EXERCISE DATA:

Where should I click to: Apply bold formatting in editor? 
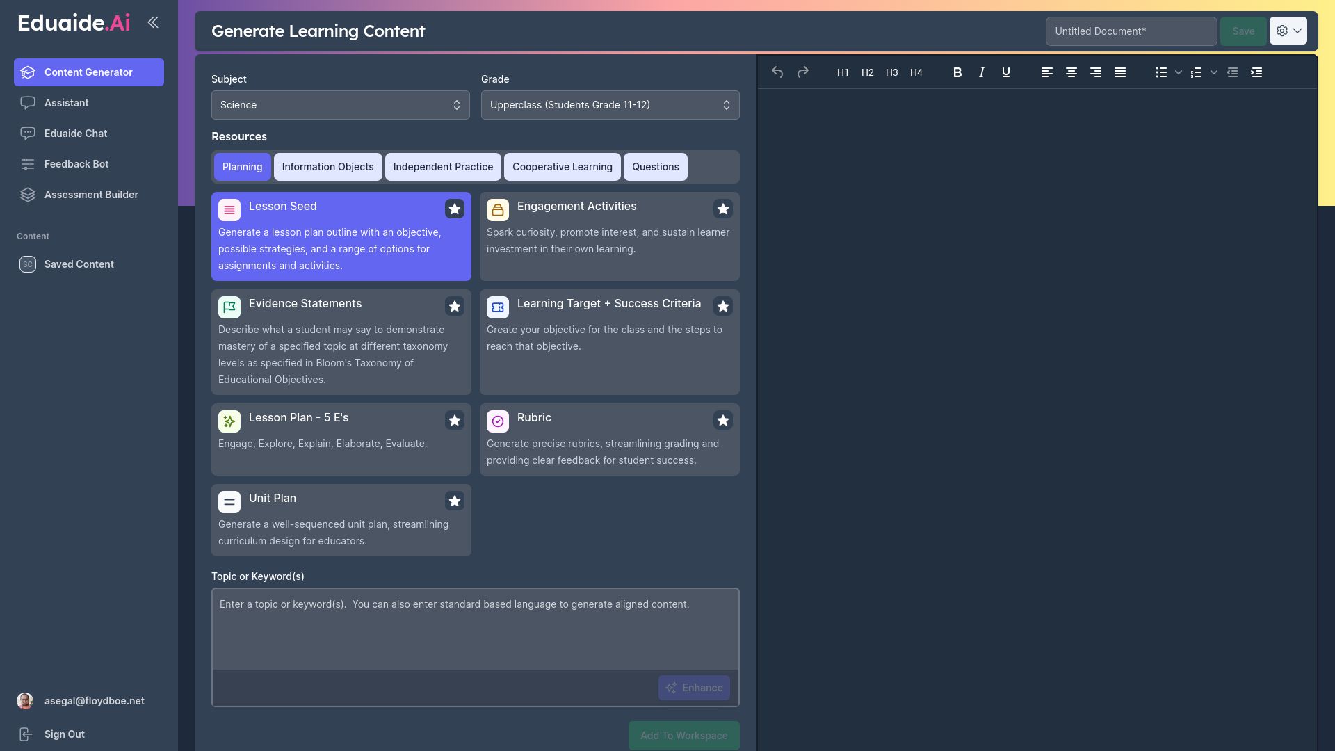coord(957,72)
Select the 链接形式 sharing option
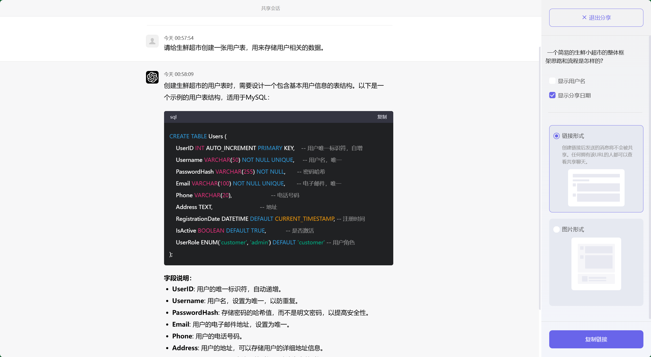This screenshot has width=651, height=357. click(556, 136)
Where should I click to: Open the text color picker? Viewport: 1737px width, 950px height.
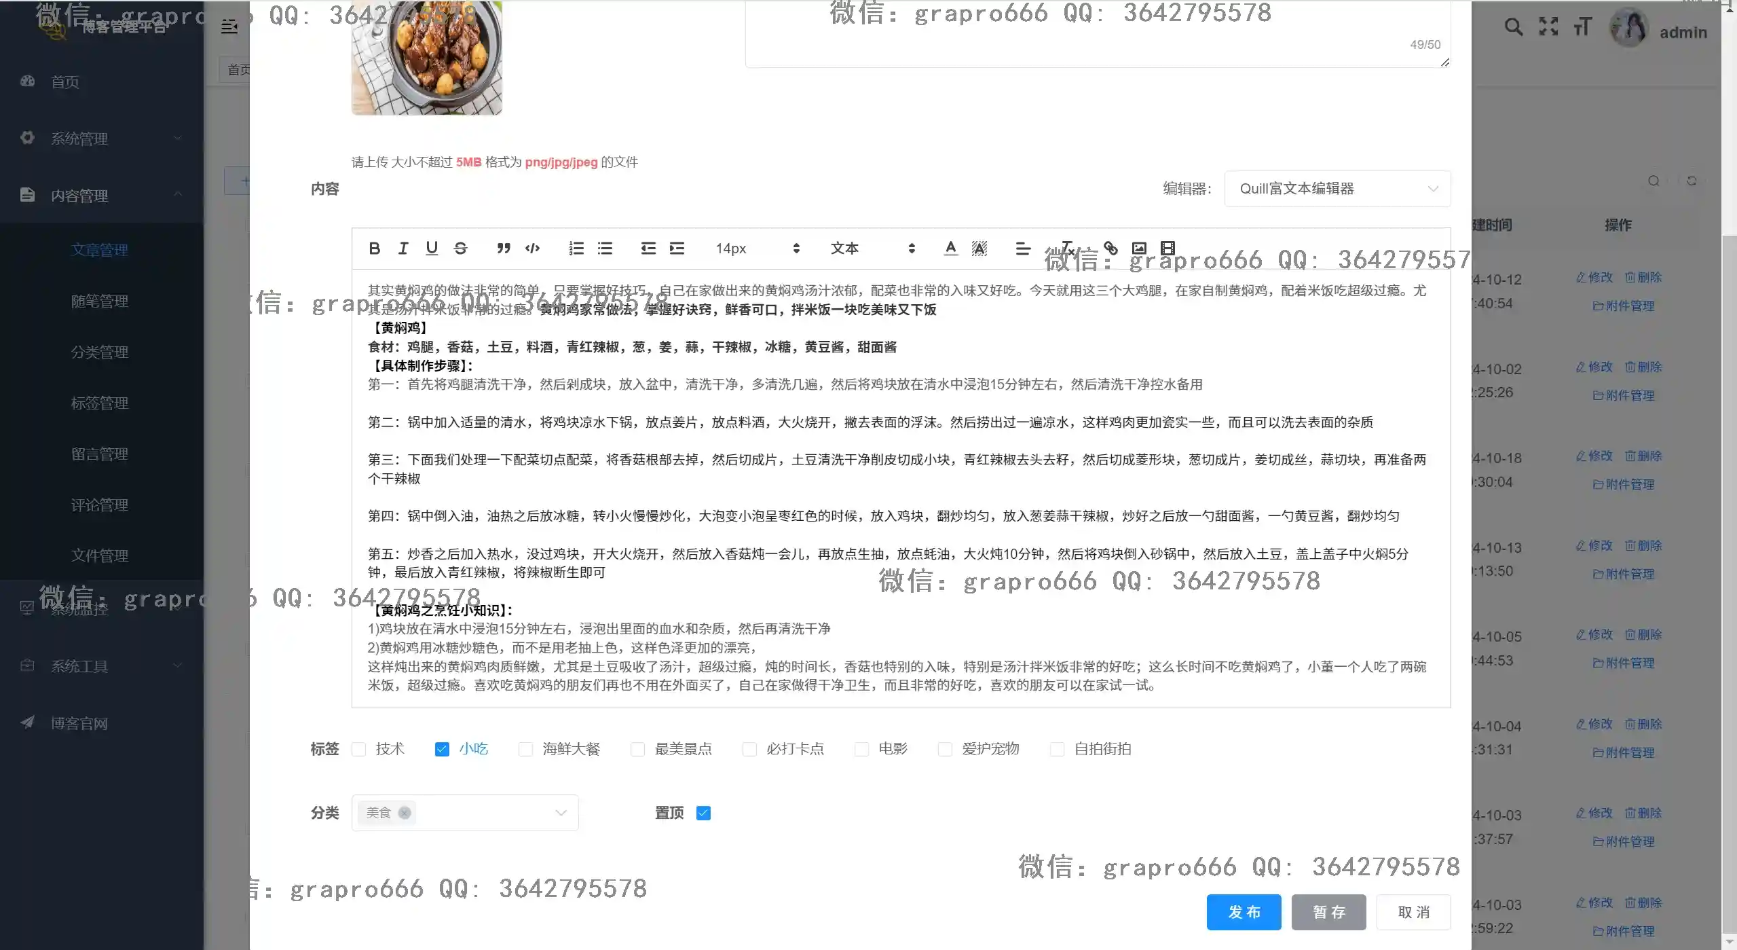950,249
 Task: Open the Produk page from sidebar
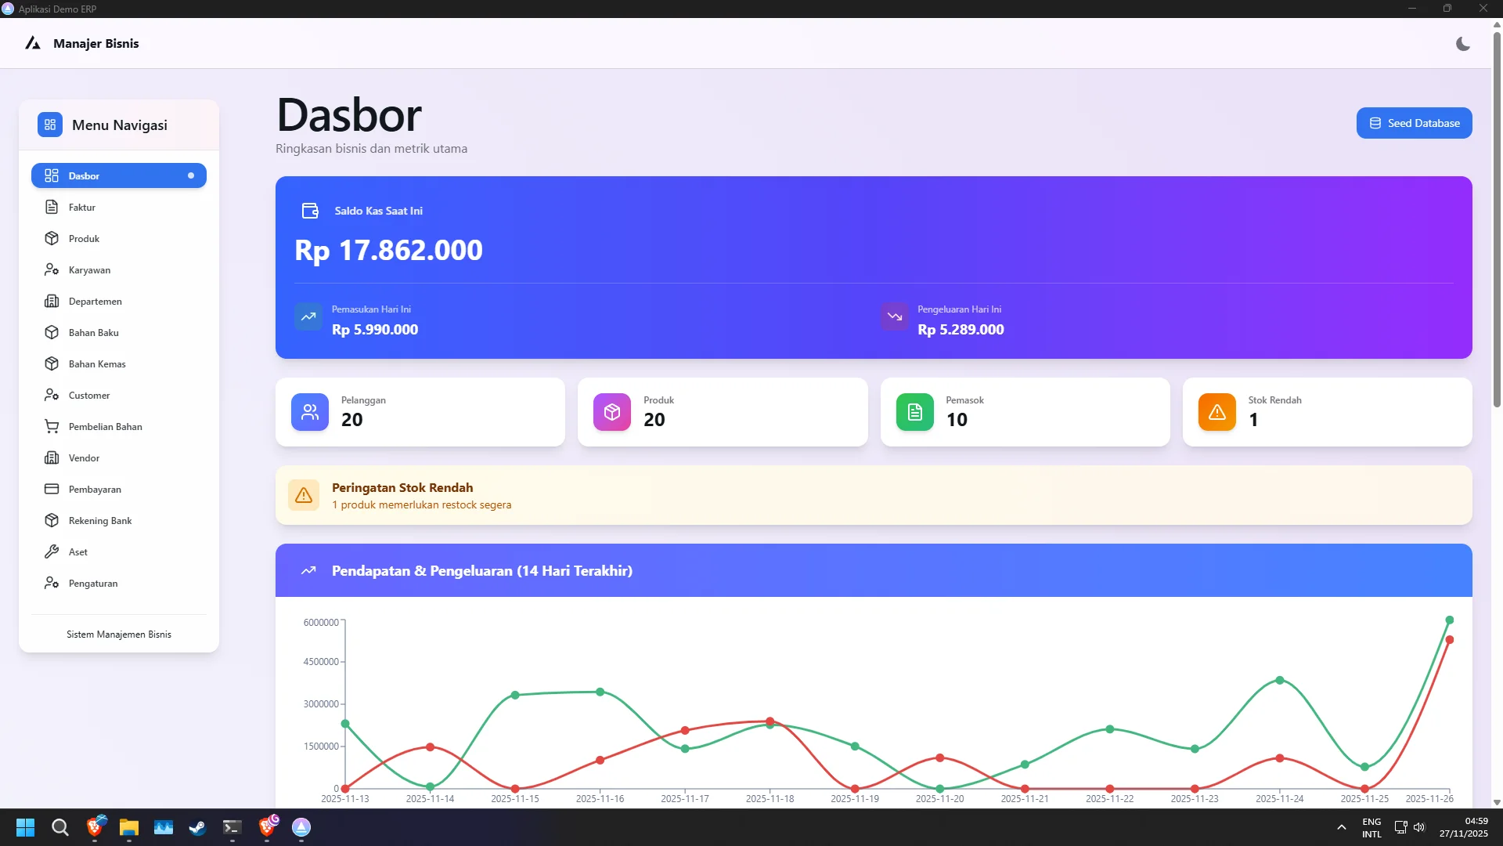pyautogui.click(x=84, y=239)
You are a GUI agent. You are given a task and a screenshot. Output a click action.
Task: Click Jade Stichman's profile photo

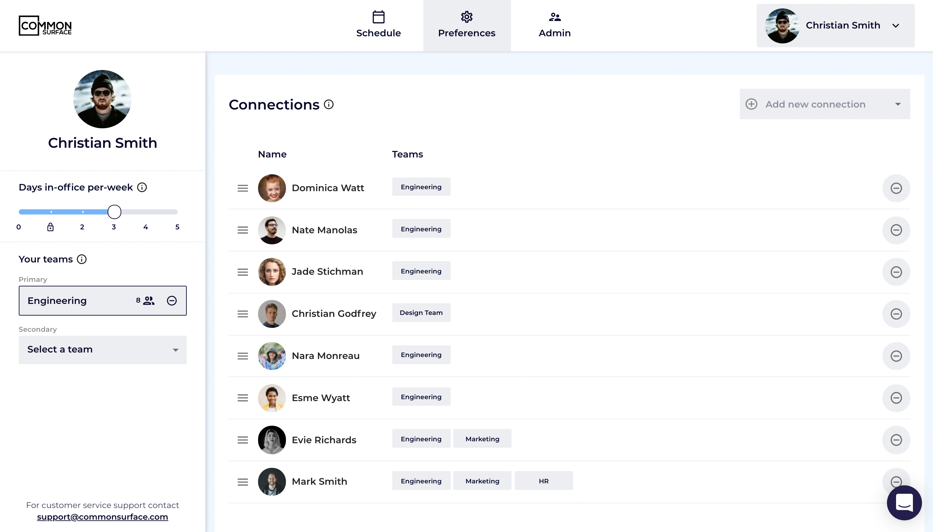coord(272,272)
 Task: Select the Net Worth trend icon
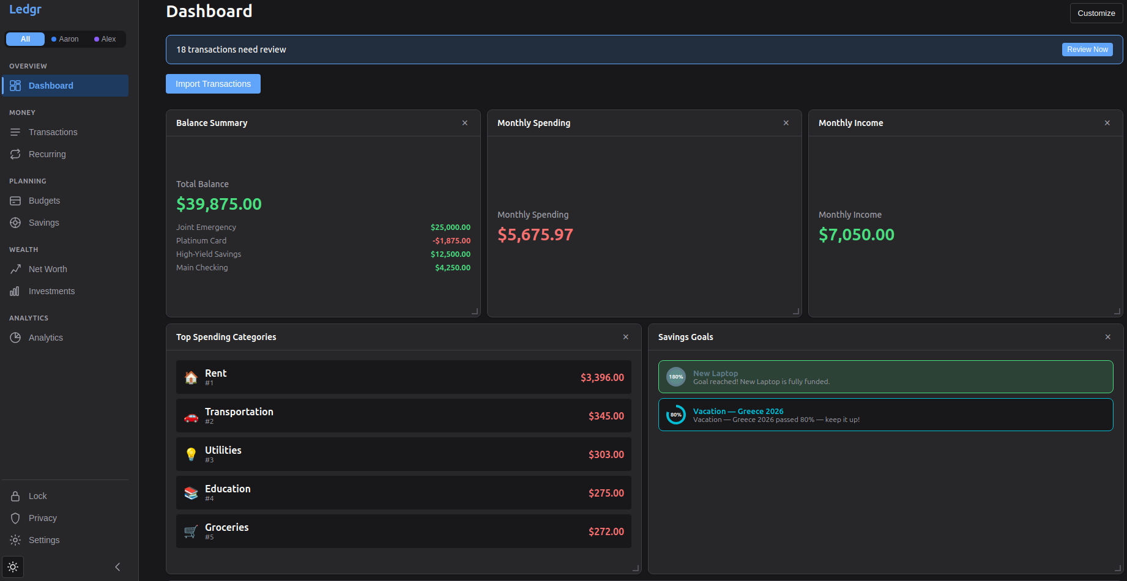click(15, 269)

WHAT TO WORK ON: From the material above, write out exactly the lines from the line with "Select the 链接形式 sharing option" through the closing line, inclusive, and no pictures.

ANSWER TO THIS EXERCISE:
Select the 链接形式 sharing option
This screenshot has width=651, height=357. click(556, 136)
Where should I click to: Open the text color picker? Viewport: 1737px width, 950px height.
950,249
 Task: Open the Produk page from sidebar
pyautogui.click(x=84, y=239)
You are a GUI agent. You are given a task and a screenshot. Output a click action.
Task: Click Jade Stichman's profile photo

coord(272,272)
 Task: Select the Net Worth trend icon
click(15, 269)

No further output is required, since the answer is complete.